中国石油、原油流出事故の賠償責任を放棄か

2010/09/16 更新: 2010/09/16

【大紀元日本9月16日】大連市の海域で中国史上最大規模の原油流出事故が発生してから2ヶ月近く経つが、海の汚染により深刻な経済損失を受けた漁業関係者はいまだに損害賠償への回答を得られていない。関連訴訟も中国石油天然ガス集団に阻止されて受理されていない。

中国国内メディアの報道によると、事故の責任者側、国営企業大手「中国石油天然ガス集団」(略称・中石油、英語名Petro China)は被害漁民の損害賠償の要求を無視しているという。

一部報道によれば、中石油は損害賠償の要求に反応しない中、8月はじめには表彰大会を開き、同事故への対応を讃えて、社内の主要管理職や関連部署、個人などを大量に表彰した。それに対し、「まるで事故の責任者側ではなく、救援活動の英雄に変身した」と非難の声が浮上した。

7月16日夜、大連港のパイプラインが爆発し、大量の原油が周辺海域に流出した。これにより、付近の水産養殖業は深刻な打撃を受けた。日本への輸出が中心だが、事故後、日本側はすべての注文をキャンセルし、汚染した海域への漁民の漁も中断された。
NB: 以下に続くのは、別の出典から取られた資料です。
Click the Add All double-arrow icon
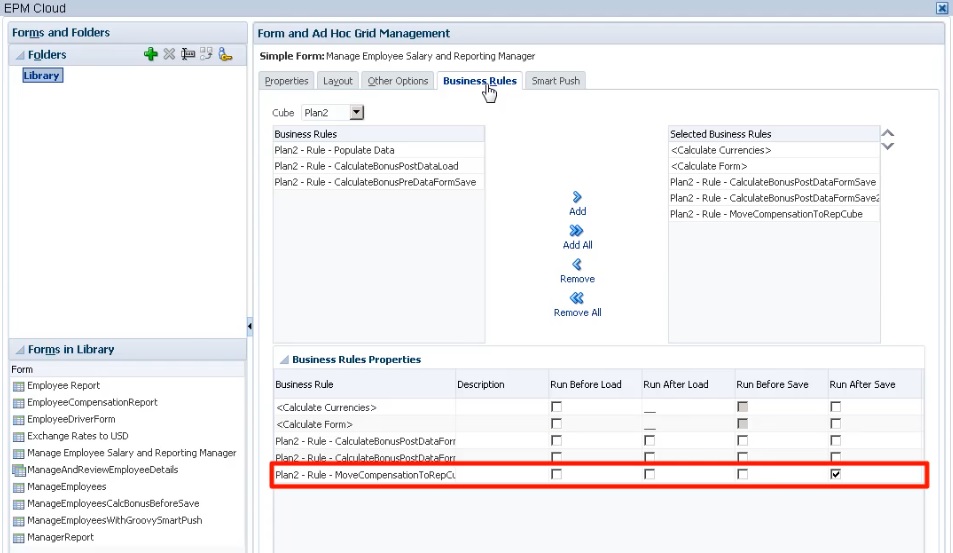Image resolution: width=953 pixels, height=553 pixels. click(577, 230)
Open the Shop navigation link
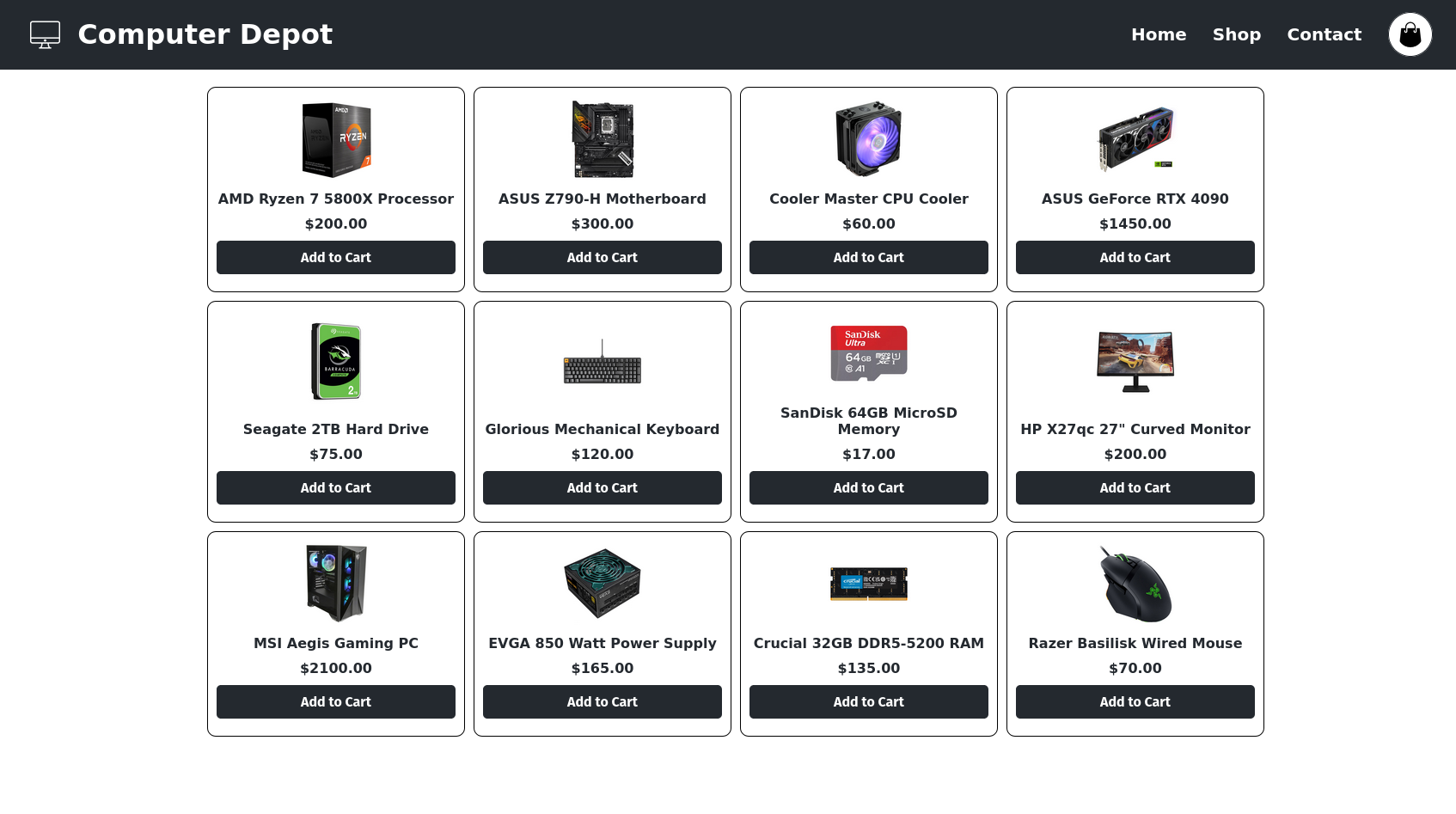Viewport: 1456px width, 814px height. pyautogui.click(x=1236, y=34)
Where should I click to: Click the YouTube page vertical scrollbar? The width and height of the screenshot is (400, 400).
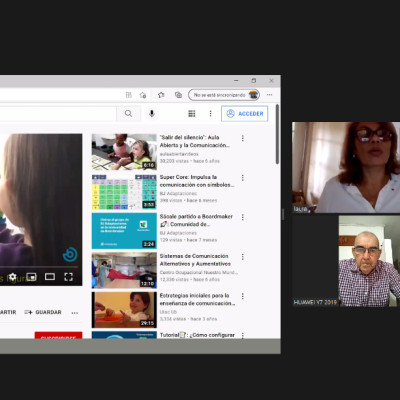point(277,134)
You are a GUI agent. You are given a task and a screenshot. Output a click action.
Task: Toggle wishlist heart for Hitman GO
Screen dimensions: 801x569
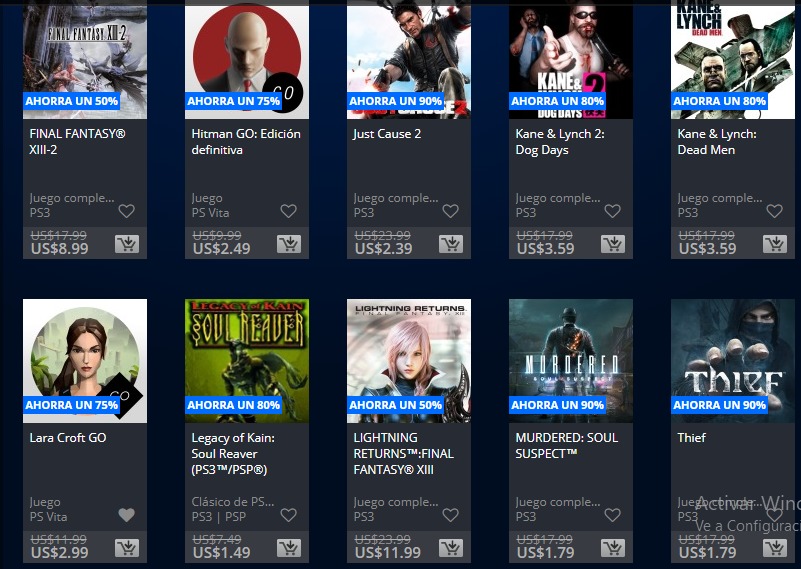pos(289,211)
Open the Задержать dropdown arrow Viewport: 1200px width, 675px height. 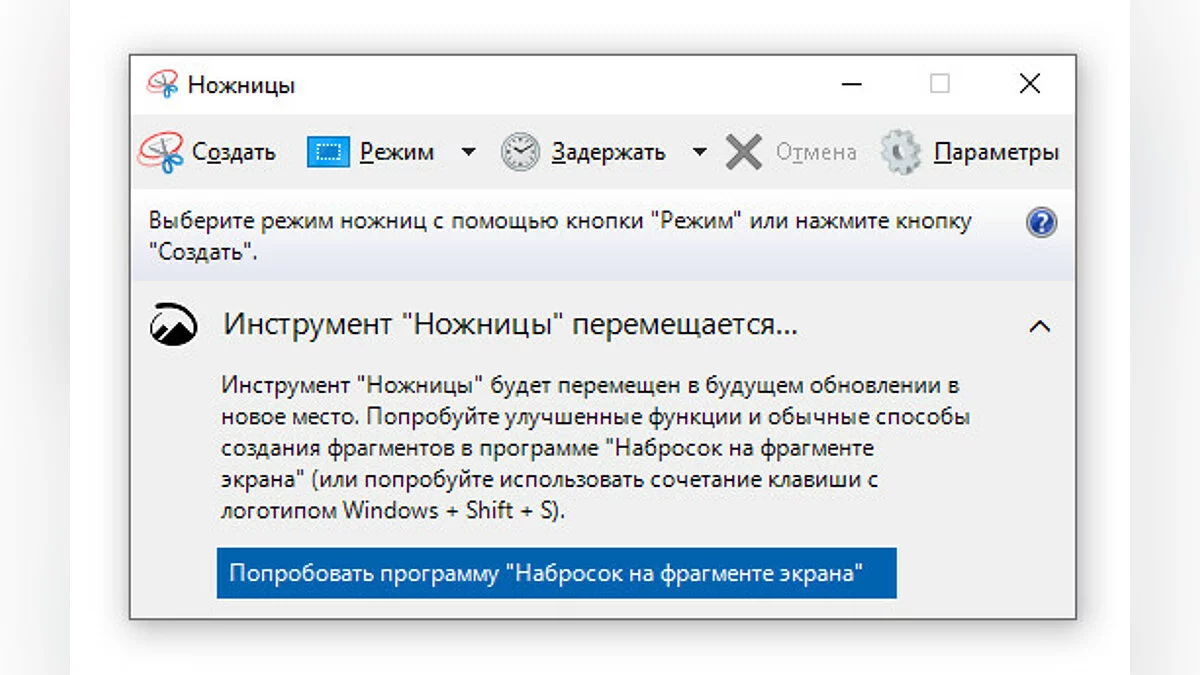[x=700, y=152]
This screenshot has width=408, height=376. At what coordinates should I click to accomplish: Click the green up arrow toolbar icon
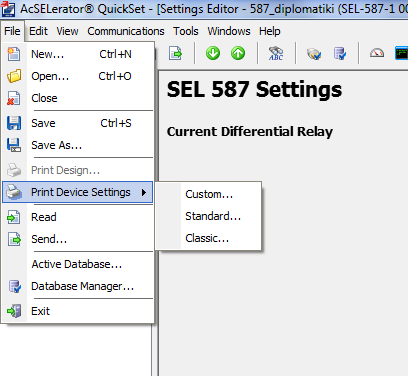238,53
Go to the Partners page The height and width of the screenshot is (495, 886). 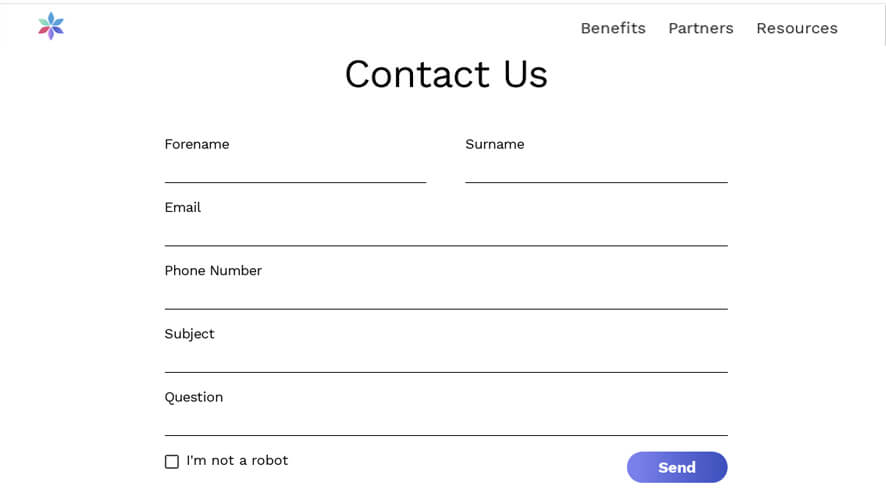coord(700,28)
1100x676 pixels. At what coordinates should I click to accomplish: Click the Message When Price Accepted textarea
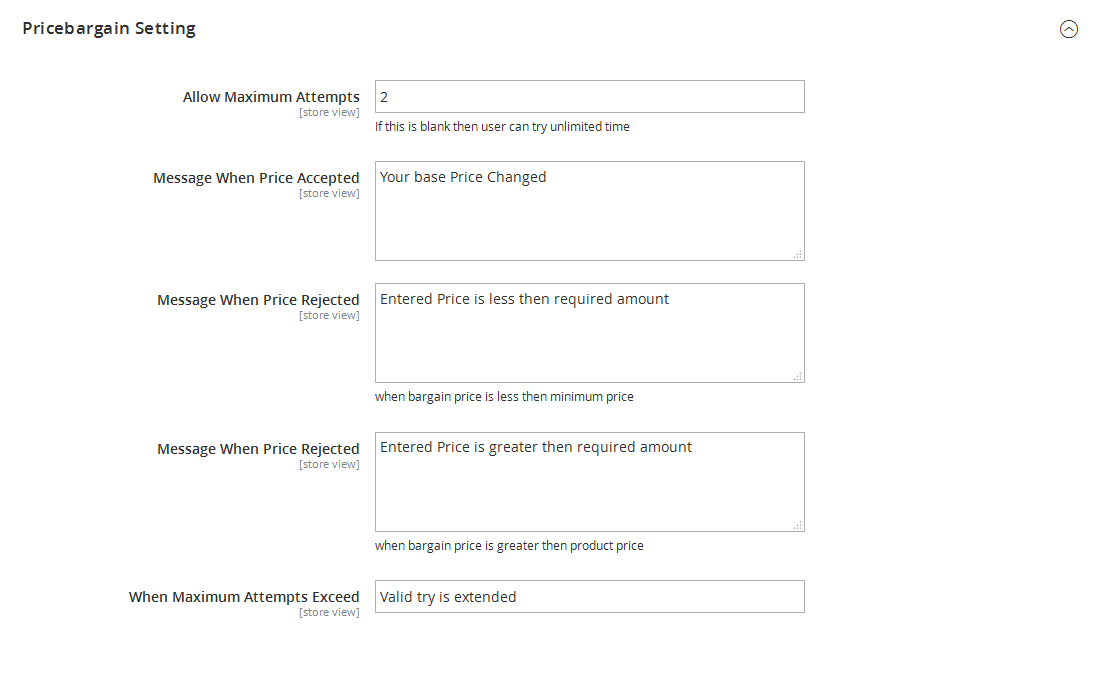coord(589,211)
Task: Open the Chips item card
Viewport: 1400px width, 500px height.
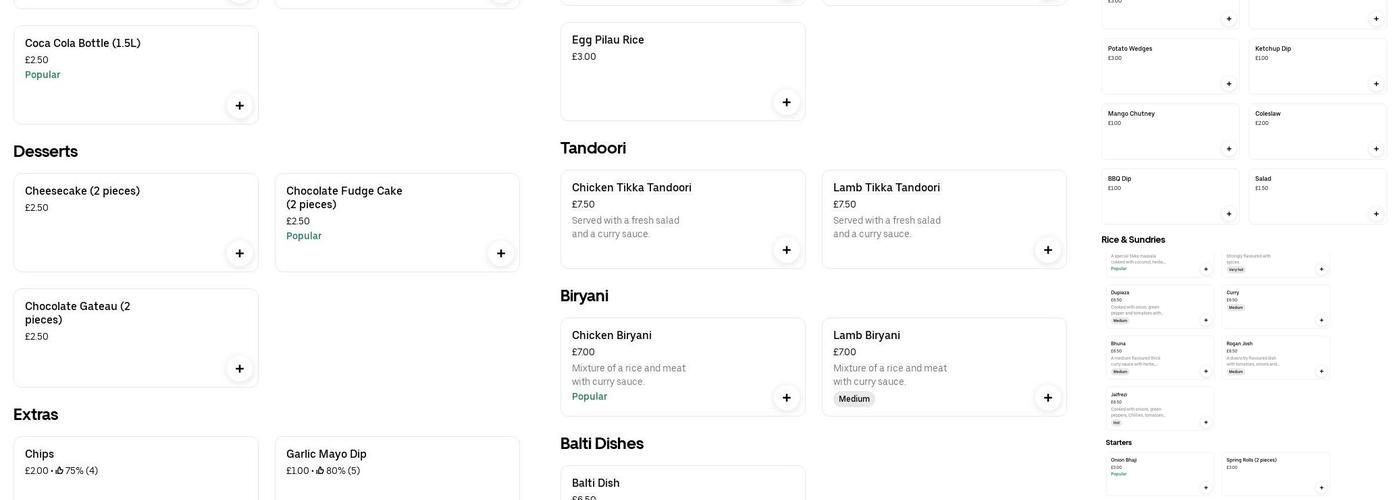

一部の漁民は中国国内メディアの取材に対し、「賠償案さえ提示してくれればいい。3年、5年後に補償金を支給されても構わない」などと語った。漁民たちは損害賠償を求めて最高指導部への直訴を試みたが何の結果も得られていないという。

中国の法律では、原油の流出事故の責任者側は、漁業、養殖業、海洋の生態環境と水資源への損害賠償、さらに事故と汚染処理の費用を全額負担すると規定している。。

大連市地方政府と大連海事法院は、「国営大手企業の見方になるのか、それとも漁民の見方になるのか」困り果てている、と一部報道は指摘する。